My work is full of references and exaggerations. It tries to exaggerate reality just a little. Doesn't go too far, packs a few easter eggs from previous pieces which no one but six-and-a-half people notice. I used to think the humour would go just far enough to point out the glaring flaws in our world, but it would still be too ludicrous to come true one day.
I'm not sure if that sounds like humble bragging about how nuanced my writing is. If it does, I assure you, I have some gripe with the pieces I have been writing, and would like to spare zero praise for myself.
If I am succeeding at exaggerating my words just enough to show how severe some social or infrastructural issue is -- all under a thin veil of humour -- why does reality keep catching up to my "nonsensical" jokes? Am I not stretching my imagination further, or are the things I am writing magically coming true? Am I being possessed by the Shaka Laka Boom Boom pencil's evil twin?
When Covid-22, as we like to call it in Satireday, first broke out in the country, the idea of everyone going to work in hazmat suits cracked me up. "It'd be like a uniform. No one would be able to make fun of that one dude for wearing football boots to work every day," I thought, cracking myself up at how ridiculous it would be if at the final stage, we'd all have to work inside a formless void in hazmat suits, avoiding any and all human contact.
Now we're all stuck at home, logging into some server I can't see, working with a few colleagues I have forgotten the faces (and for some, names) of. Time is barely moving, and I see little difference between my life and an everlasting void now.
The state appears convinced that the virus can be beat by sheer willpower as they proceed with reopening the economy. People are out buying iftar and PPE all from the same streets. The crackdown has become less focused on the virus, and more on free speech.

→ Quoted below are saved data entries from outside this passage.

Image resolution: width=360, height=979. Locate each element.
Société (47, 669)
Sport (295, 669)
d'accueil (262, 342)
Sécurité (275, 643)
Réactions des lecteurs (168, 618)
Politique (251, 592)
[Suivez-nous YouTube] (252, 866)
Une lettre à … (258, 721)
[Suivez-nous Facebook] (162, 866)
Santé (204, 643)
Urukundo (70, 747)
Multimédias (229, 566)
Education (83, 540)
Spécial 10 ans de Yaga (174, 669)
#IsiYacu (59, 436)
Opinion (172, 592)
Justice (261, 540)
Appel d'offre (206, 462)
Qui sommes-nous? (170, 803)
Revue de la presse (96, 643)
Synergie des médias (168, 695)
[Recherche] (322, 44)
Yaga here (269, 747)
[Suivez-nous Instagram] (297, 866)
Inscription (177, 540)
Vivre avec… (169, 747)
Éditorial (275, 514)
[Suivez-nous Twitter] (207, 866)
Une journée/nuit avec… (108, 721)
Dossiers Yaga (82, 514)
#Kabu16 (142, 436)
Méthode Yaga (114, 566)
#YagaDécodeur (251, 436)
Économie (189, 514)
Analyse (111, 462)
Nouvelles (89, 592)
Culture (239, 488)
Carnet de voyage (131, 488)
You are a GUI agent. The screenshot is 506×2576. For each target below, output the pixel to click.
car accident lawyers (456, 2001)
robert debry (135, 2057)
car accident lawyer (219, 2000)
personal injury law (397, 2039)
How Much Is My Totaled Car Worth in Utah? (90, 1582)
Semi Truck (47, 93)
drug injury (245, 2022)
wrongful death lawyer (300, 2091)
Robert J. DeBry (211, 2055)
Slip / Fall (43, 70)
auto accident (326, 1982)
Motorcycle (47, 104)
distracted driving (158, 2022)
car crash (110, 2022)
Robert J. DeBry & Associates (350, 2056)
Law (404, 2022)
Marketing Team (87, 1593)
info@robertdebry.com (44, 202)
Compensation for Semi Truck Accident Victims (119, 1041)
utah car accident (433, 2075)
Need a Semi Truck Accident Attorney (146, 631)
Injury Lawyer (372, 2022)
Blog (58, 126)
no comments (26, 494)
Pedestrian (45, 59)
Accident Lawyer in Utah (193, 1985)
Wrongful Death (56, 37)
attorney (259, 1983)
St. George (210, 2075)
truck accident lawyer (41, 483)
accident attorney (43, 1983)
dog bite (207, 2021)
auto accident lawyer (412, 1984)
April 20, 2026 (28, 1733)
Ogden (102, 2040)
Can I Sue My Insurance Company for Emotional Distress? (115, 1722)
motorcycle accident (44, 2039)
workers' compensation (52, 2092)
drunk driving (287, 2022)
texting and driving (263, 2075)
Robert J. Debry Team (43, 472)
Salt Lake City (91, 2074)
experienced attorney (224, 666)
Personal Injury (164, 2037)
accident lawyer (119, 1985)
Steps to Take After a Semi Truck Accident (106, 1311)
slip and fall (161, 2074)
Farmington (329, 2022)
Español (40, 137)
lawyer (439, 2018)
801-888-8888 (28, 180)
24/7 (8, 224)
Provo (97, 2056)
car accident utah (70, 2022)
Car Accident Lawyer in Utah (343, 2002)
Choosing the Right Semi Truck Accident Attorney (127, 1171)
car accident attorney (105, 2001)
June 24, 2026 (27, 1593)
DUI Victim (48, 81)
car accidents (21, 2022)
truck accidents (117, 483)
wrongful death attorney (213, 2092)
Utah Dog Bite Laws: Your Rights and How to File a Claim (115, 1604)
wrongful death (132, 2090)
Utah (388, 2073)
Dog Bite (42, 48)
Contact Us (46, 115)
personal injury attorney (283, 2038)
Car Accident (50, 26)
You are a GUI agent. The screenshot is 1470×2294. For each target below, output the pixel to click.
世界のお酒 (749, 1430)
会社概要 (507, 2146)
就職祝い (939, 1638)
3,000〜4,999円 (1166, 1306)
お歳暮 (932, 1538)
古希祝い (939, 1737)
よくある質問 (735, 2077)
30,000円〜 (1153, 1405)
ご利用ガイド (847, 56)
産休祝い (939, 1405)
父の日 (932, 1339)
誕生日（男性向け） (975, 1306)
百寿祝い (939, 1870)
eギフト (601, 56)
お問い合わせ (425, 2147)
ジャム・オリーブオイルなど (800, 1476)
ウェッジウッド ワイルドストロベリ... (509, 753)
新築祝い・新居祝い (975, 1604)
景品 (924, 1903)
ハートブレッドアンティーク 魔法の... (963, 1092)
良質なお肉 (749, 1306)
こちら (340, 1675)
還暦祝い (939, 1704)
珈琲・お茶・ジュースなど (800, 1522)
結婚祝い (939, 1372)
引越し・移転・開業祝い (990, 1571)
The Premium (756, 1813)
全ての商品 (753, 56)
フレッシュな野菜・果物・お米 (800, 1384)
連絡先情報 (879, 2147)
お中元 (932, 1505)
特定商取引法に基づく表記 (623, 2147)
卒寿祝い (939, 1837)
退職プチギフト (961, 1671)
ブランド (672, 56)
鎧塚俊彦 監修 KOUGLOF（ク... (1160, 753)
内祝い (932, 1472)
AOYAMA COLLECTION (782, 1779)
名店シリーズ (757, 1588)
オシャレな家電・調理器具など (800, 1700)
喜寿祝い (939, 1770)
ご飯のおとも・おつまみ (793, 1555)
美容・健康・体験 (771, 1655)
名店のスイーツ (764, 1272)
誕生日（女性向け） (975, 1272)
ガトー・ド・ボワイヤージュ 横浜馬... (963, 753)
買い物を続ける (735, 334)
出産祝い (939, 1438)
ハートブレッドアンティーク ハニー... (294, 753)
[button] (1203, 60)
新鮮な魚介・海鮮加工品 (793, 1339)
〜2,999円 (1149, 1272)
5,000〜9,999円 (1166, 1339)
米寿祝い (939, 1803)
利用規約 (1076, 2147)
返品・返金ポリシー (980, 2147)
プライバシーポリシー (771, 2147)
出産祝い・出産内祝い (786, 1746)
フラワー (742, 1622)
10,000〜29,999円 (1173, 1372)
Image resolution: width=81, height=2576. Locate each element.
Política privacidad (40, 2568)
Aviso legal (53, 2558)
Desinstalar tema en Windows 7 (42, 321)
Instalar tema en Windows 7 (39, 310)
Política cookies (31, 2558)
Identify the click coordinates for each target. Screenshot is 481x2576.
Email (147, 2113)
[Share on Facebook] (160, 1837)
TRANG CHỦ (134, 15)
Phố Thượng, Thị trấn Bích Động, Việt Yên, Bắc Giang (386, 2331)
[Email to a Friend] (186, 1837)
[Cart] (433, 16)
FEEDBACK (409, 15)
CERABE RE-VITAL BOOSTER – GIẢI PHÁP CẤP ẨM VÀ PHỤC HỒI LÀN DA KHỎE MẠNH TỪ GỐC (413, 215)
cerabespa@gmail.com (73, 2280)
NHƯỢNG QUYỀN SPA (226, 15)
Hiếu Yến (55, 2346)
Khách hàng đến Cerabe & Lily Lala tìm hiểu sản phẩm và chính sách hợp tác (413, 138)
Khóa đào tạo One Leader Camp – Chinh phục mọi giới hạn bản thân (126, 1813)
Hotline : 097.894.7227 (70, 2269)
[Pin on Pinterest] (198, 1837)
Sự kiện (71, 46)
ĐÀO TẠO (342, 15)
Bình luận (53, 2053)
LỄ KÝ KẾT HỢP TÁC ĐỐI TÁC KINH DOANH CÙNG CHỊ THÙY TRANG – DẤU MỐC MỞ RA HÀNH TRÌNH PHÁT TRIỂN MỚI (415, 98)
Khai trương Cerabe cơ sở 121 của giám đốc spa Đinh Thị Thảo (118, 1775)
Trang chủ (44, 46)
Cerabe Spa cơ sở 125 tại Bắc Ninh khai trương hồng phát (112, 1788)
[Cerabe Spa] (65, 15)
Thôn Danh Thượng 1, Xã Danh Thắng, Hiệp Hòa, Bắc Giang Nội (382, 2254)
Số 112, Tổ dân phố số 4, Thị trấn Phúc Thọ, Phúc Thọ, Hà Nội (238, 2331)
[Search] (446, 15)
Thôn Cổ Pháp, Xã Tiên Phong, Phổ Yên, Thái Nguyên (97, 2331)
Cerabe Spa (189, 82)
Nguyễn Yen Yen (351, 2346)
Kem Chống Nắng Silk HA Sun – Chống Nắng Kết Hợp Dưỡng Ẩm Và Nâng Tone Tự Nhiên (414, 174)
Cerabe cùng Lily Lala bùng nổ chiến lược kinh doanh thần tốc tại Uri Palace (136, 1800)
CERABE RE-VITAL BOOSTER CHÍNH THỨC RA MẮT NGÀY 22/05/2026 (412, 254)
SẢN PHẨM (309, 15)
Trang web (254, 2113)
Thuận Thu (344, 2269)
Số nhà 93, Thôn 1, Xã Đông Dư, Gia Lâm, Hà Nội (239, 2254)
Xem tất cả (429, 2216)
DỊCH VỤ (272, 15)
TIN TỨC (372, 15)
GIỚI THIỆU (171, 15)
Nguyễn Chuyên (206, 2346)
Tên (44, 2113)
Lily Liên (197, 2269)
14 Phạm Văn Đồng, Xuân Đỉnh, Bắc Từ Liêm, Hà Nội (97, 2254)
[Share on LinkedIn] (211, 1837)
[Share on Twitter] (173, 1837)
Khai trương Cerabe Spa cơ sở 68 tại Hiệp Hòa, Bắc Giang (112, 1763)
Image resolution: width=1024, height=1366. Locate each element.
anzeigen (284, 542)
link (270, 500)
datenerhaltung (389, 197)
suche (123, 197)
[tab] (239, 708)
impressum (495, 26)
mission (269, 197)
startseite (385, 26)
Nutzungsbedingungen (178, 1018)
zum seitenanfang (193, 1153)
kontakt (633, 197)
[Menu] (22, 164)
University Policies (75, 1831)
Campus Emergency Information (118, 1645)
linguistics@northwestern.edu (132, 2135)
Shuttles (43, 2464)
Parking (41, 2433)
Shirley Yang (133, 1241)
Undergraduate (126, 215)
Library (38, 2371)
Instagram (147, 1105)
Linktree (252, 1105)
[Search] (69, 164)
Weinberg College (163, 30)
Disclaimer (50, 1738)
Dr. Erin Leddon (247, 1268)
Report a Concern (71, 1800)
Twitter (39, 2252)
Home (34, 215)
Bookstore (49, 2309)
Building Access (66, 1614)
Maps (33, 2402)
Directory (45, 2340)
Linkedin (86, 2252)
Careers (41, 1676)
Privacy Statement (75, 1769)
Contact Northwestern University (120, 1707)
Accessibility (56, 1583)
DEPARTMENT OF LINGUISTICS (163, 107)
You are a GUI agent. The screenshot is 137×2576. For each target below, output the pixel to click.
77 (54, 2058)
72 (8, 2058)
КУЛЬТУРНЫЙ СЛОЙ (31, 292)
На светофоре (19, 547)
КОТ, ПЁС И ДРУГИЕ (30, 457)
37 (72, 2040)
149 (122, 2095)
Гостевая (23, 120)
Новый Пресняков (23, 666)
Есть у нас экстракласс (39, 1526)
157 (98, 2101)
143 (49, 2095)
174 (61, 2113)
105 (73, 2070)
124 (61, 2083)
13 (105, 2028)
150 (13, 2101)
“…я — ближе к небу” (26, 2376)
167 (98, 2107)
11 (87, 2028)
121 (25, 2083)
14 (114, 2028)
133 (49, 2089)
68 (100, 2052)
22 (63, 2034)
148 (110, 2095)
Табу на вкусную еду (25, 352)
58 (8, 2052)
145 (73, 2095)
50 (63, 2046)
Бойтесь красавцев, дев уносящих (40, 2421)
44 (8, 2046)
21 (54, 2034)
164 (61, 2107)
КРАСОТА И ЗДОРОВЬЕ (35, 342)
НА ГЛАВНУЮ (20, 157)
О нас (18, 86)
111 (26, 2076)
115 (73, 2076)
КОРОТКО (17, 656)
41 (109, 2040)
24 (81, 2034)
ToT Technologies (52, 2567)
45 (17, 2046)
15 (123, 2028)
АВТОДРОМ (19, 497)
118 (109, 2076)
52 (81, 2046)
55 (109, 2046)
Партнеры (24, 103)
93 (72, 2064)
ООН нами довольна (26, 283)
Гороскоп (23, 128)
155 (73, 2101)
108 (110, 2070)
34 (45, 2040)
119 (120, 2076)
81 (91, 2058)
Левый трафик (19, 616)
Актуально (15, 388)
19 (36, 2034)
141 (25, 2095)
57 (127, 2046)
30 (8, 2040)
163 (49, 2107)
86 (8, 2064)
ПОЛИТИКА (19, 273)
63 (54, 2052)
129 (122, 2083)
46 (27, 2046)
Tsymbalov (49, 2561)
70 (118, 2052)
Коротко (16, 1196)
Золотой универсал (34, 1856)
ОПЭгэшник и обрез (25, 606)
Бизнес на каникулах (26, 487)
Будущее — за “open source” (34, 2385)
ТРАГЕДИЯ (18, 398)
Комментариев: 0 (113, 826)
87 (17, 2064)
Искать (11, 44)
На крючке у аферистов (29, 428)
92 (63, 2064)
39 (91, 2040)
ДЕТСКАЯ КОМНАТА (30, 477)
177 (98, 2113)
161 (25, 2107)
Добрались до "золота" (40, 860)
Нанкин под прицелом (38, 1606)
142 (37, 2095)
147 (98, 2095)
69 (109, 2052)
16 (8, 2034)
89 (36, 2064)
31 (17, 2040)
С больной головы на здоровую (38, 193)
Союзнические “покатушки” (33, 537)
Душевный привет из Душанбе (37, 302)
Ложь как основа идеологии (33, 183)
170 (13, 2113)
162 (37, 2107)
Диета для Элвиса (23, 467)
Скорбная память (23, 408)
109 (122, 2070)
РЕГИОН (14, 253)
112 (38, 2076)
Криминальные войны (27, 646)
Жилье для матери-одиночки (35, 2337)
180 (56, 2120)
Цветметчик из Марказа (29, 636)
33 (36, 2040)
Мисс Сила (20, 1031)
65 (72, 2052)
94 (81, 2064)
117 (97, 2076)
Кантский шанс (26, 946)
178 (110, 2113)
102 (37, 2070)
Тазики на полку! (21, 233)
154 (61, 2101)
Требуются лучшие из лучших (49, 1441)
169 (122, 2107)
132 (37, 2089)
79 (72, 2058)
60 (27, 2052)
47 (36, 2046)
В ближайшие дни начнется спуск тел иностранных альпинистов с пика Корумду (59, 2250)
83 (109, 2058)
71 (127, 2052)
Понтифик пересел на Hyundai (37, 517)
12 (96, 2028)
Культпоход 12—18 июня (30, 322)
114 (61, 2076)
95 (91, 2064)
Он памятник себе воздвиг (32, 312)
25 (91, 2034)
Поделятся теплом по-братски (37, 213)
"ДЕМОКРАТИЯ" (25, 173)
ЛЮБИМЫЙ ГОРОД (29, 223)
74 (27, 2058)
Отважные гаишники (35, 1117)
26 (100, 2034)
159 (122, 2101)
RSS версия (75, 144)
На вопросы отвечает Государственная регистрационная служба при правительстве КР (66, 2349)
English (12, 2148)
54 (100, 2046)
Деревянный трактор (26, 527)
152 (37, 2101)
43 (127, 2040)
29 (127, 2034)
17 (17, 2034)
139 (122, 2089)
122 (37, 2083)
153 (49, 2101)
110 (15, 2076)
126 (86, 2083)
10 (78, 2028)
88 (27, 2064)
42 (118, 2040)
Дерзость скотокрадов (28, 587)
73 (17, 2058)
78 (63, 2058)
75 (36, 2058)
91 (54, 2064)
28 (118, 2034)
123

In the USA, people are protesting for their right to haircuts, convinced that white privilege will ward off any disease.
I can't make this up anymore. The line between reality and satire has been erased, and we are now living in those ridiculous worlds Sukumar Ray used to craft in his poetry. There was one poem called Ekushe Ain where the government would fine people for walking on the streets. That state would also imprison poets and writers -- freedom of speech is never a welcome idea here.
Perhaps Sukumar Ray, too, was possessed by the Shaka Laka Boom Boom pencil's evil twin. Perhaps the line between reality and satire has always been blurred, and I am merely new to this craft.
A wise man once told me that the only way he can cope with journalism/writing as a career is by binge drinking, and I see his point now. With immeasurable regret, I have to hand in my resignation letter, because I believe there is nothing left for me to satirise.
This world has lost every sense of normalcy, and I hope those UFO sightings mean some higher power will come to rescue or destroy us. We'll either have a Koi Mil Gaya moment or a War of the Worlds moment -- at least there will be some excitement.
Correspondent who never decided on one particular byline.
This is the full text of the letter we received from one of our MANY writers. While she raises some valid points, we believe this may also be a negotiation tactic as we have not paid her in months.